Is Wall Street (1987) suggesting that stock speculators
like Gekko are sharks feeding off the gullible average investor
and mismanaged corporations?
7. Why does Bud Fox keep telling
his father to get a better suit? Why is dress so important
to Bud?
8. How does Wall Street illustrate
what William Palmer calls "the yuppie drive to make large amounts
of money quickly, to succeed in a ruthless competitive world, to
acquire the most expensive material goods, to spend rather than
save, to party extremely hard as a reward for working extremely
hard, to sacrifice human relationships for one's job"?

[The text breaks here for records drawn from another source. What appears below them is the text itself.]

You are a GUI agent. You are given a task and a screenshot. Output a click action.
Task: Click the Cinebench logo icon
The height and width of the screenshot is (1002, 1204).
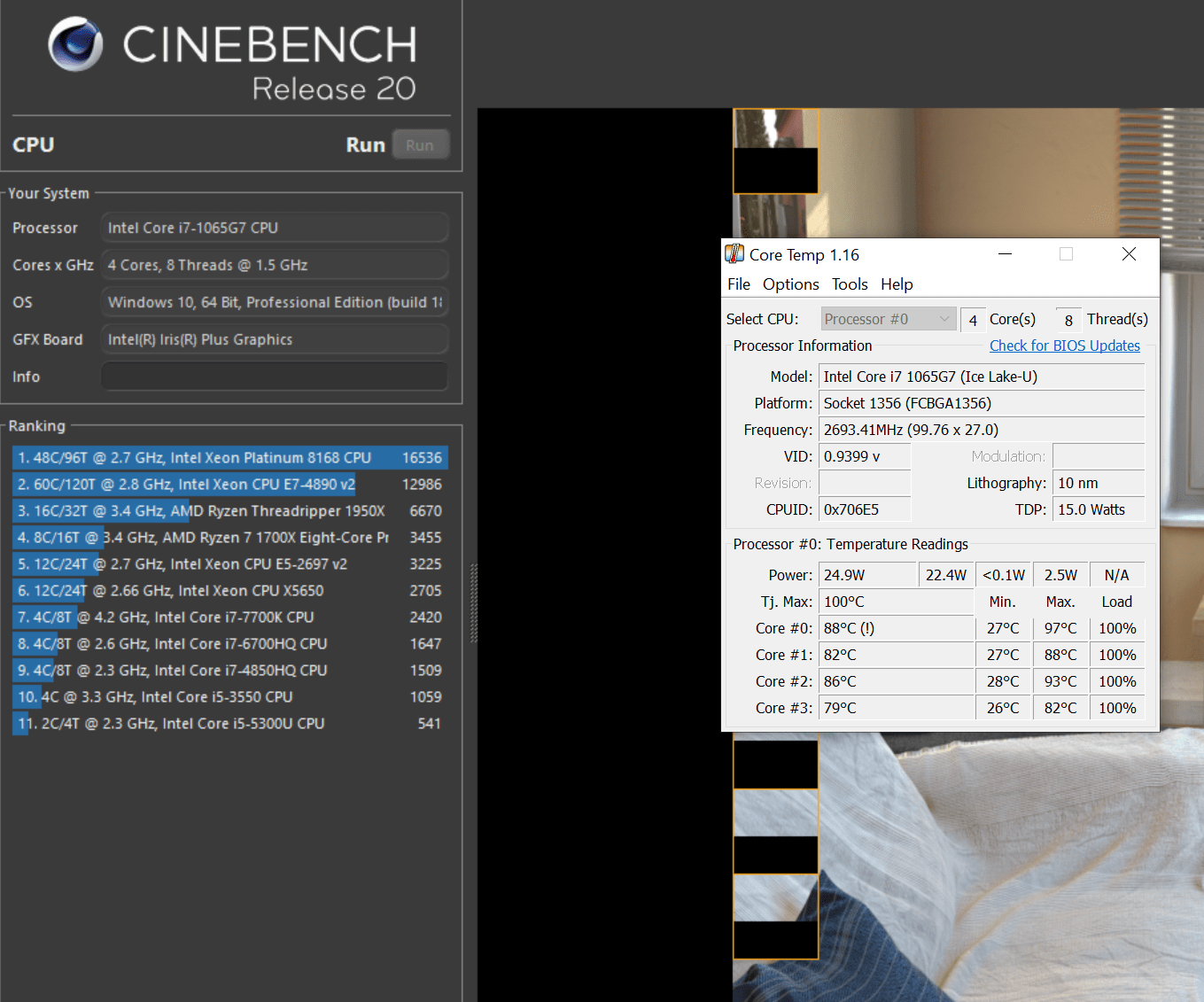pyautogui.click(x=75, y=44)
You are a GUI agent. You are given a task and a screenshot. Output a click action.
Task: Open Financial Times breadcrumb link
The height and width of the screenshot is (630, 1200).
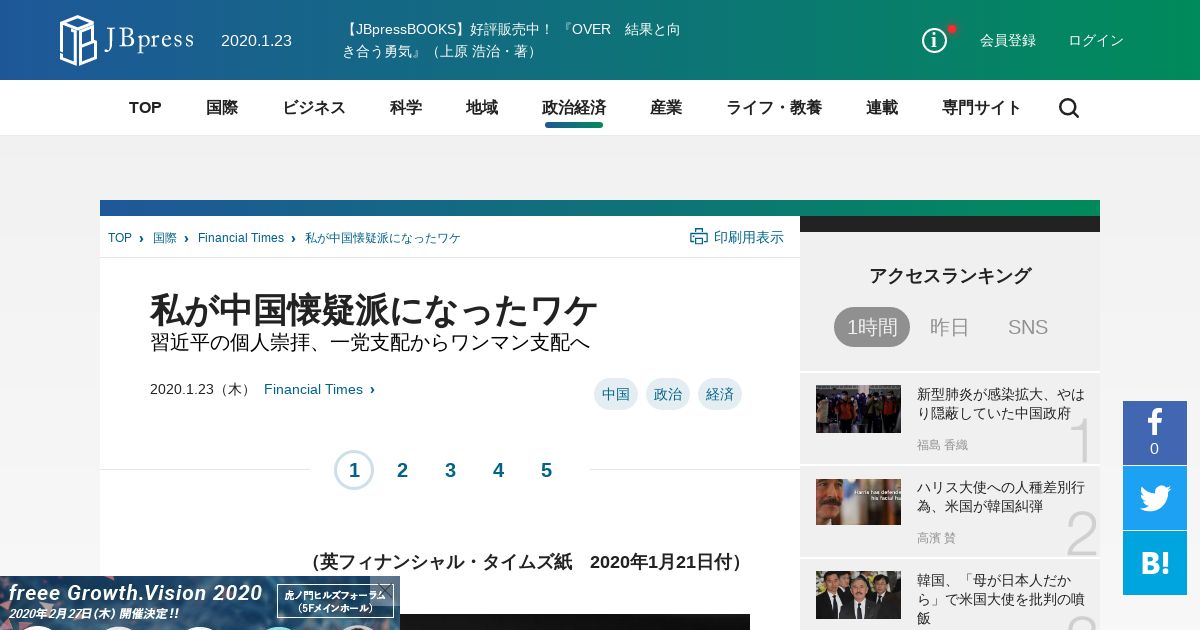pyautogui.click(x=240, y=238)
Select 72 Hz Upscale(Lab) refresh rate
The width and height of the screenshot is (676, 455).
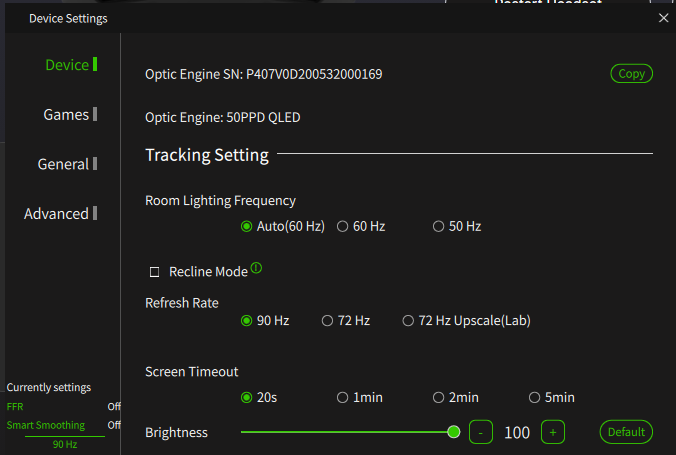[x=408, y=321]
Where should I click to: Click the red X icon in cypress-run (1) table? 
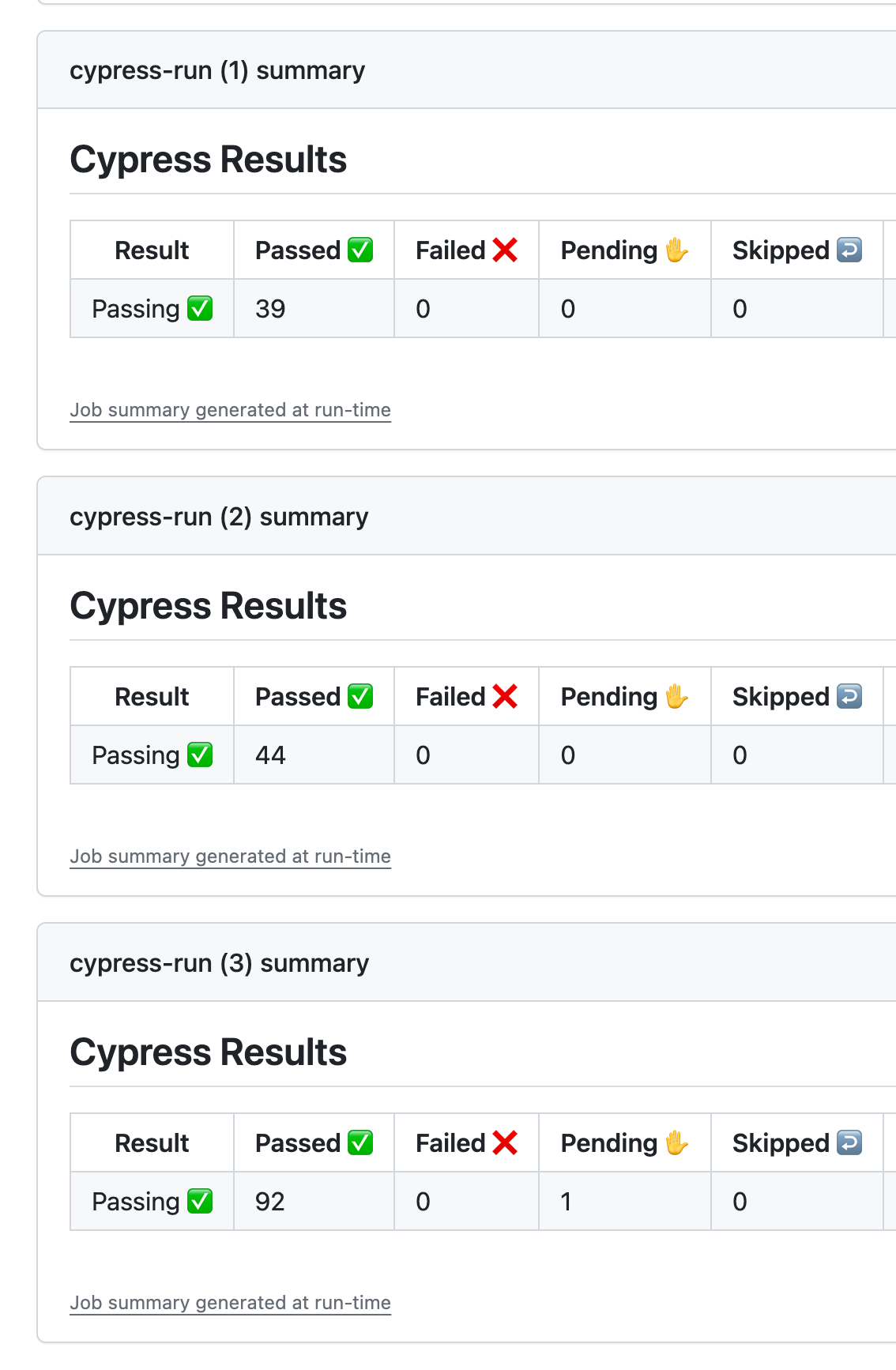point(505,250)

9. Why are yuppies like Bud Fox and
Darien Taylor willing to give up or risk their personal relationships,
their emotional integrity, and their characters for money and power
and social status?
10. Why does Bud Fox turn against
Gordon Gekko in the end? Does he side with his father's principles
of character, integrity, and honor over Gekko's obsession with money
and power at any cost?
11. What does Bud Fox mean when
he tells Gordon Gekko that no matter how hard he tried he couldn't
become Gordon Gekko because he was still just Bud Fox?
12. When Bud Fox turns against
Gekko, Darien tells him that Gekko will destroy him and take everything
he has. Is this the ultimate yuppie nightmare that money,
success, power, and status will be pulled out from under them despite
what they do?
13. Did Gekko really expect Bud
Fox to stand by while his father's company, Bluestar Airlines, was
bought and sold off into pieces so that Gekko could make a killing?
14. Is the American economy described
by Gordon Gekko really a social darwinian "survival of the
fittest" world in which the strongest prey on and destroy the
weak and innocent?
Gekko: The richest one percent
of this country owns half our country's wealth, five trillion dollars.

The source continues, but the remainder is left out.